▶ **Page text**:

Pretty print XML in java 8

Pretty print XML in java 8 - java

I have an XML file stored as a DOM Document and I would like to pretty print it to the console, preferably without using an external library. I am aware that this question has been asked multiple times on this site, however none of the previous answers have worked for me. I am using java 8, so perhaps this is where my code differs from previous questions? I have also tried to set the transformer manually using code found from the web, however this just caused a not found error.
Here is my code which currently just outputs each xml element on a new line to the left of the console.
import java.io.*;
import javax.xml.parsers.*;
import javax.xml.transform.*;
import javax.xml.transform.dom.DOMSource;
import javax.xml.transform.stream.StreamResult;
import org.w3c.dom.Document;
import org.xml.sax.InputSource;
import org.xml.sax.SAXException;
public class Test {
public Test(){
try {
//java.lang.System.setProperty("javax.xml.transform.TransformerFactory", "org.apache.xalan.xsltc.trax.TransformerFactoryImpl");
DocumentBuilderFactory dbFactory;
DocumentBuilder dBuilder;
Document original = null;
try {
dbFactory = DocumentBuilderFactory.newInstance();
dBuilder = dbFactory.newDocumentBuilder();
original = dBuilder.parse(new InputSource(new InputStreamReader(new FileInputStream("xml Store - Copy.xml"))));
} catch (SAXException | IOException | ParserConfigurationException e) {
e.printStackTrace();
}
StringWriter stringWriter = new StringWriter();
StreamResult xmlOutput = new StreamResult(stringWriter);
TransformerFactory tf = TransformerFactory.newInstance();
//tf.setAttribute("indent-number", 2);
Transformer transformer = tf.newTransformer();
transformer.setOutputProperty(OutputKeys.METHOD, "xml");
transformer.setOutputProperty("{http://xml.apache.org/xslt}indent-amount", "4");
transformer.setOutputProperty(OutputKeys.OMIT_XML_DECLARATION, "no");
transformer.setOutputProperty(OutputKeys.INDENT, "yes");
transformer.setOutputProperty(OutputKeys.ENCODING, "UTF-8");
transformer.transform(new DOMSource(original), xmlOutput);
java.lang.System.out.println(xmlOutput.getWriter().toString());
} catch (Exception ex) {
throw new RuntimeException("Error converting to String", ex);
}
}
public static void main(String[] args){
new Test();
}
}

In reply to Espinosa's comment, here is a solution when "the original xml is not already (partially) indented or contain new lines".
Background
Excerpt from the article (see References below) inspiring this solution:
Based on the DOM specification, whitespaces outside the tags are perfectly valid and they are properly preserved. To remove them, we can use XPath’s normalize-space to locate all the whitespace nodes and remove them first.
Java Code
public static String toPrettyString(String xml, int indent) {
try {
// Turn xml string into a document
Document document = DocumentBuilderFactory.newInstance()

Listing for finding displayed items
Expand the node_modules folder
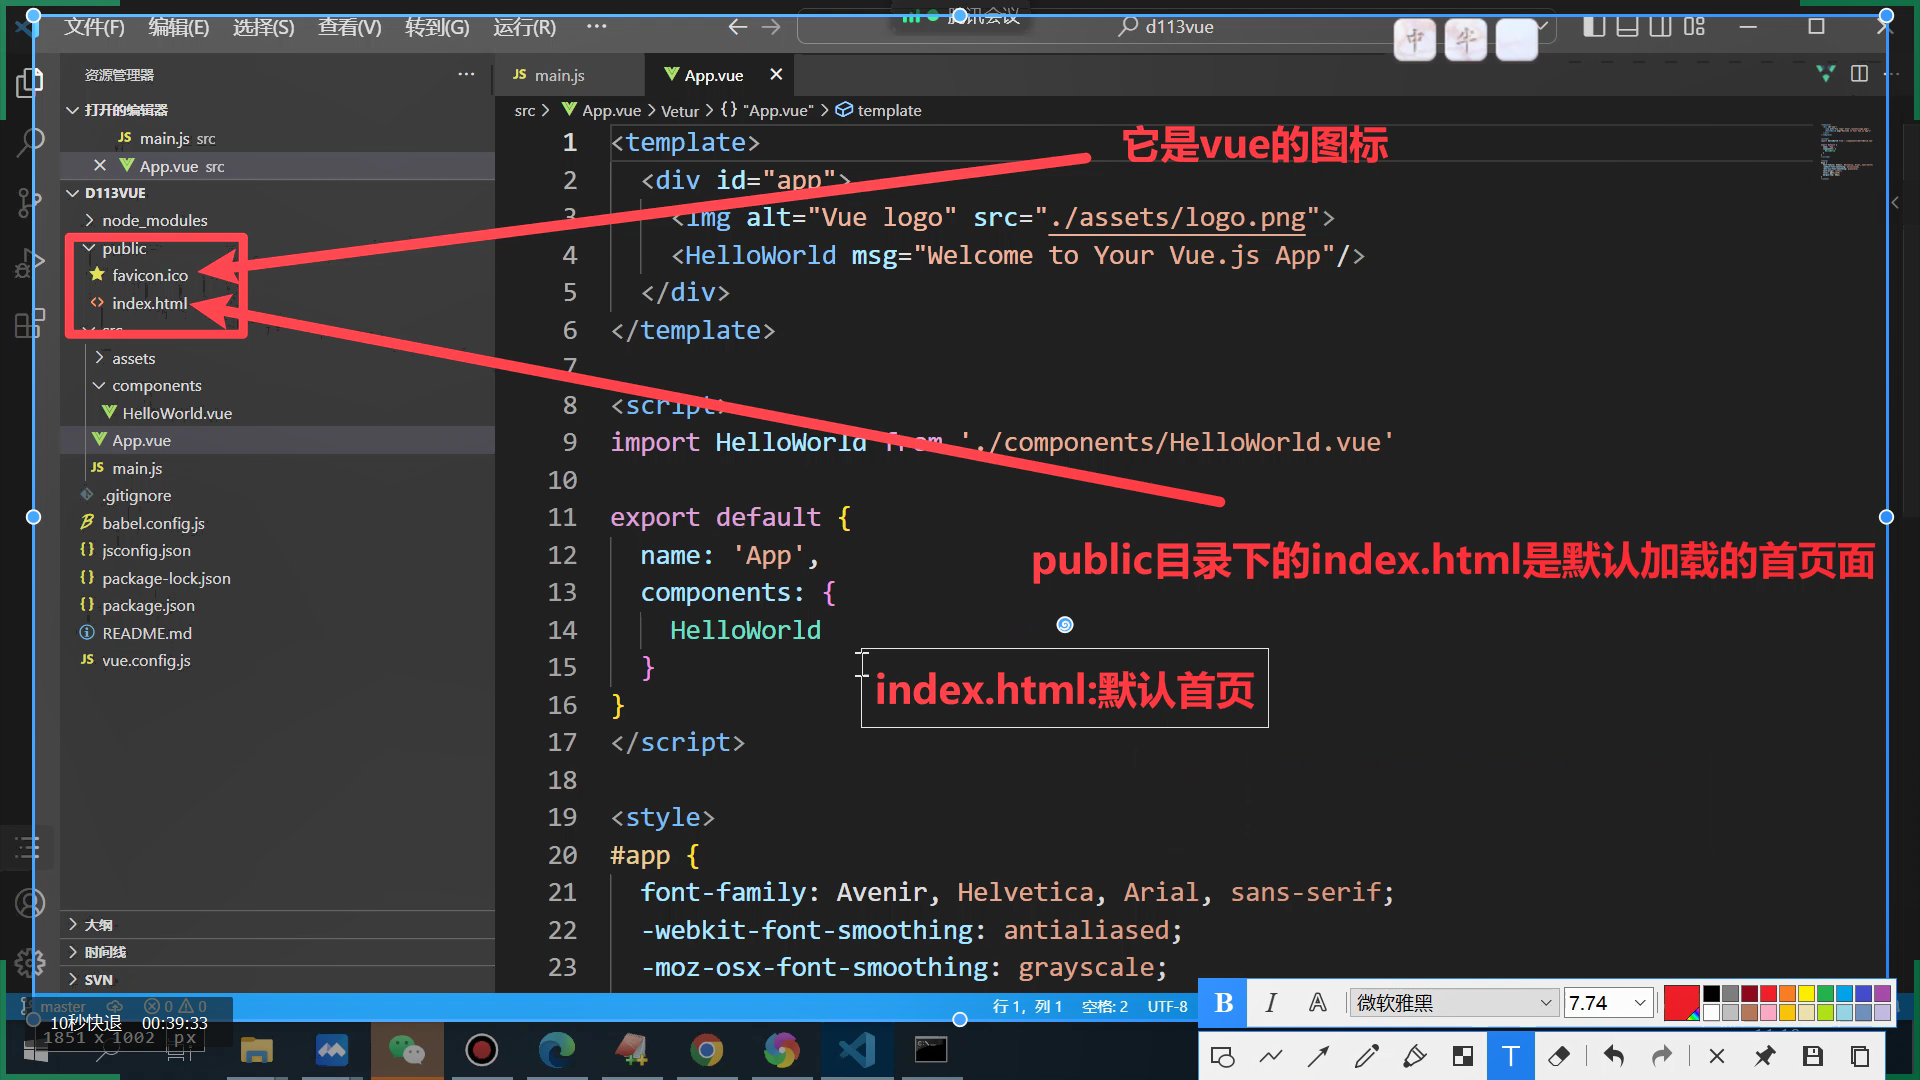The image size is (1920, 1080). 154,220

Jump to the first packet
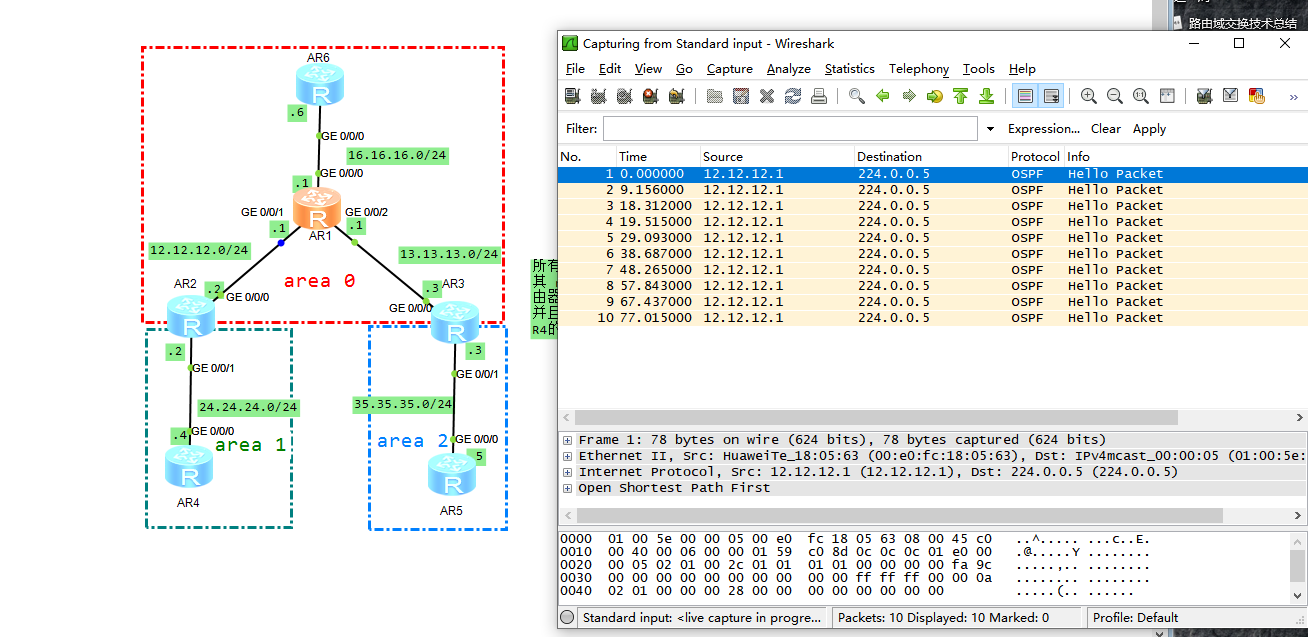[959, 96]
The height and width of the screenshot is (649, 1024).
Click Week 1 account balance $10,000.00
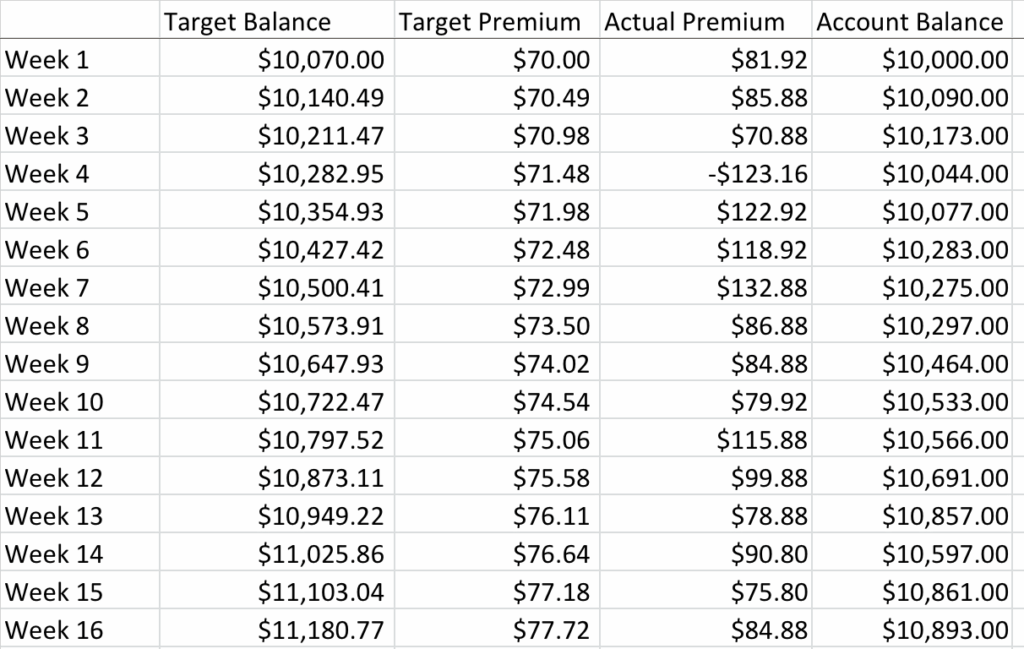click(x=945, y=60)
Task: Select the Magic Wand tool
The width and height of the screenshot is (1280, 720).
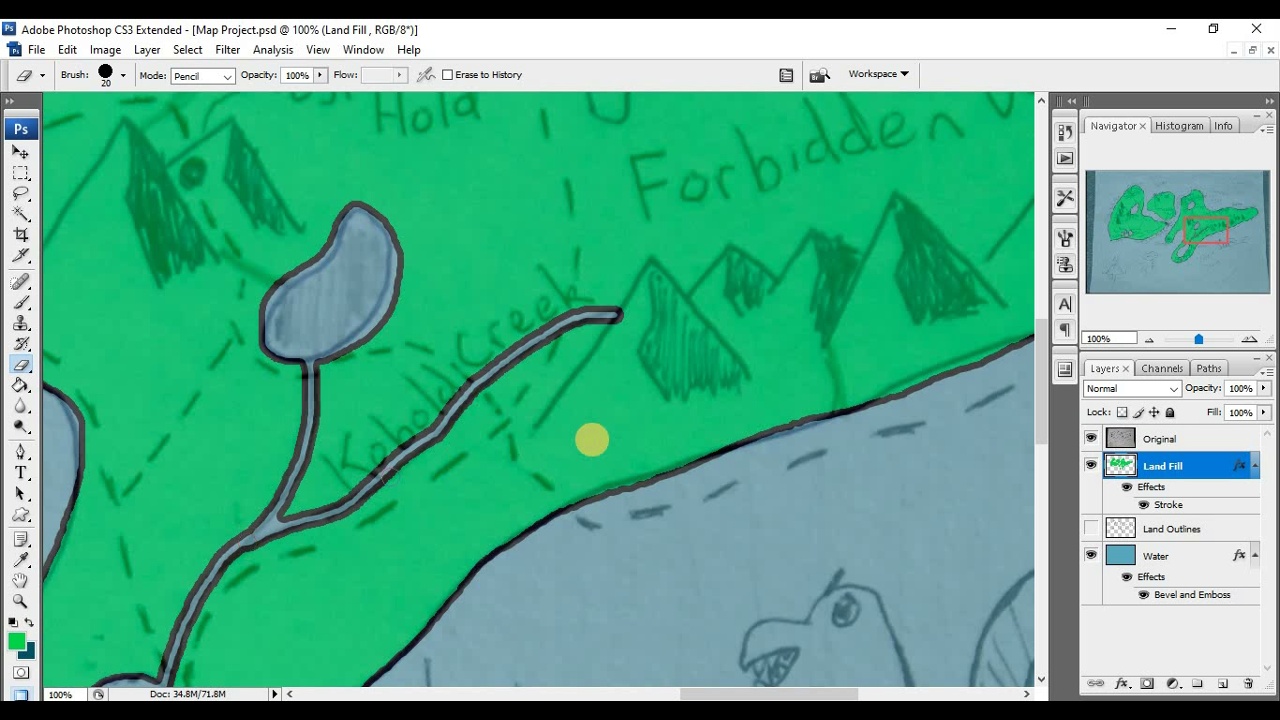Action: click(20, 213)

▶ **Actions to take**:
(1) In the pretty-print XML thread, what does the quoted article suggest using to locate the whitespace nodes?
(2) Lay out the listing as a JSON list of strings, one string per line and skipping blank lines, starting at the line that contains "Jump to the first packet" and continuing through the end of the listing. Leave the pictures out.

▶ **Responses to the exercise**:
(1) XPath's normalize-space.

(2)
[
  "Jump to the first packet",
  "[959, 96]",
  "The height and width of the screenshot is (649, 1024).",
  "Click Week 1 account balance $10,000.00",
  "click(x=945, y=60)",
  "Task: Select the Magic Wand tool",
  "The width and height of the screenshot is (1280, 720).",
  "Action: click(20, 213)"
]